Document excerpt:
Nirmatrelvir is what actually fights the coronavirus. Ritonavir allows the body to better process the drug. The goal is for nirmatrelvir to reach the lung cells, where it fights viral replication.
But your liver gets in the way, metabolizing the nirmatrelvir and flushing it out of the system. That's where the ritonavir comes in. That drug is designed to “inhibit the metabolism of the liver” so the nirmatrelvir can “get into the lung cell to help prevent the virus infection,” Jin said.
But ritonavir affects an enzyme in the liver that many other drugs rely on, meaning, “basically people have a reduced capability to metabolize a lot of other drugs that commonly people use,” Zhong said.
If, for example, you are on a medication to keep your blood sugar down, the ritonavir can make it less effective.
Or, the opposite might happen. Some drugs “can decrease the efficacy of Paxlovid's antiviral activity by decreasing its blood serum concentrations,” Monshi said.

Input data:
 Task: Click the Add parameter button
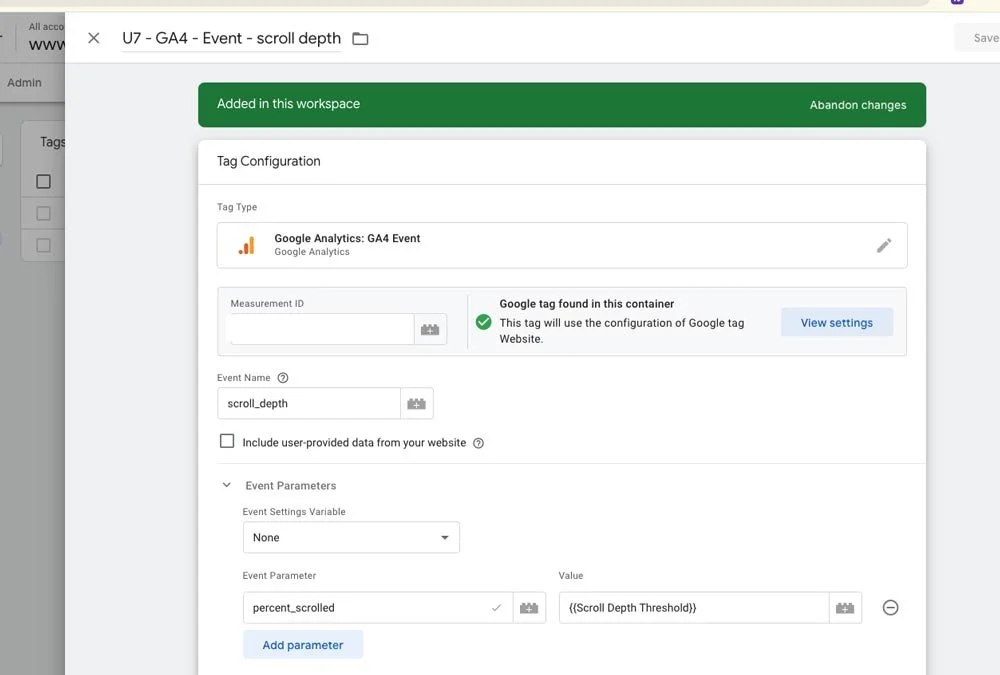pyautogui.click(x=303, y=645)
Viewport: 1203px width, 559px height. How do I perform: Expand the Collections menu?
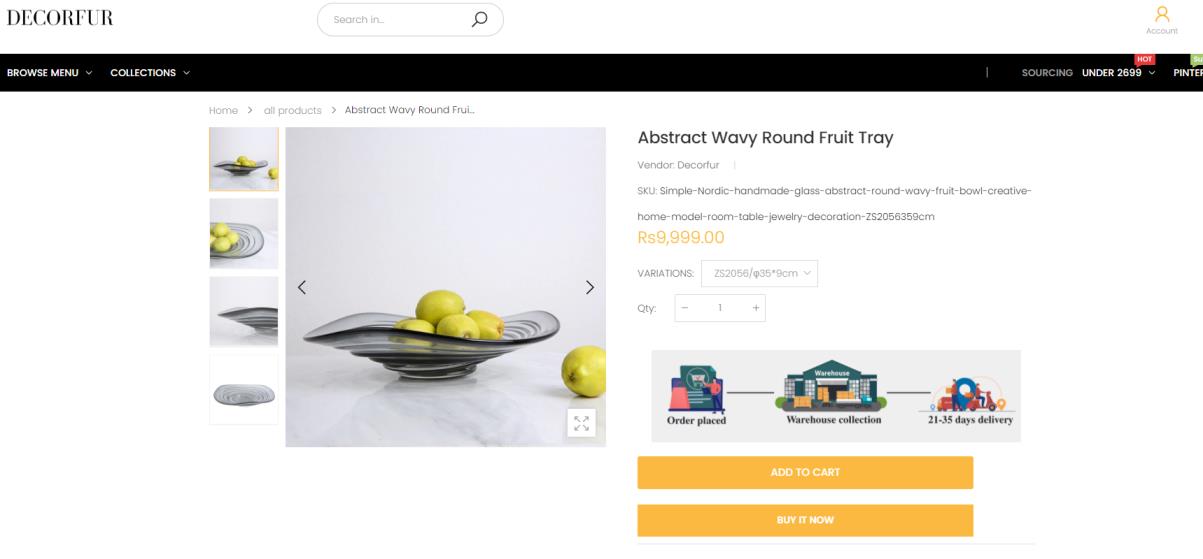tap(149, 73)
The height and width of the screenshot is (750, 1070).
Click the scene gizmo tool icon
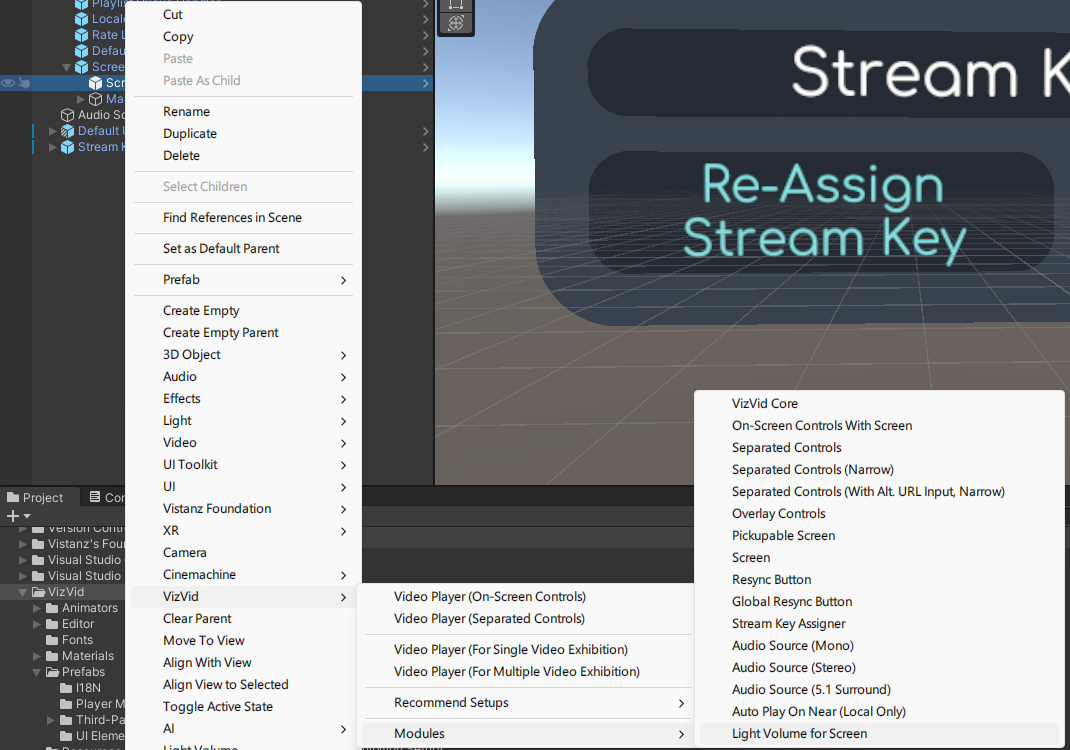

Exercise description:
Reproduce the Paxlovid passage word for word from "Nirmatrelvir is what" to "it less effective.". Rely only on the Paxlovid passage, not on the data.

Result of this exercise:
Nirmatrelvir is what actually fights the coronavirus. Ritonavir allows the body to better process the drug. The goal is for nirmatrelvir to reach the lung cells, where it fights viral replication.
But your liver gets in the way, metabolizing the nirmatrelvir and flushing it out of the system. That's where the ritonavir comes in. That drug is designed to “inhibit the metabolism of the liver” so the nirmatrelvir can “get into the lung cell to help prevent the virus infection,” Jin said.
But ritonavir affects an enzyme in the liver that many other drugs rely on, meaning, “basically people have a reduced capability to metabolize a lot of other drugs that commonly people use,” Zhong said.
If, for example, you are on a medication to keep your blood sugar down, the ritonavir can make it less effective.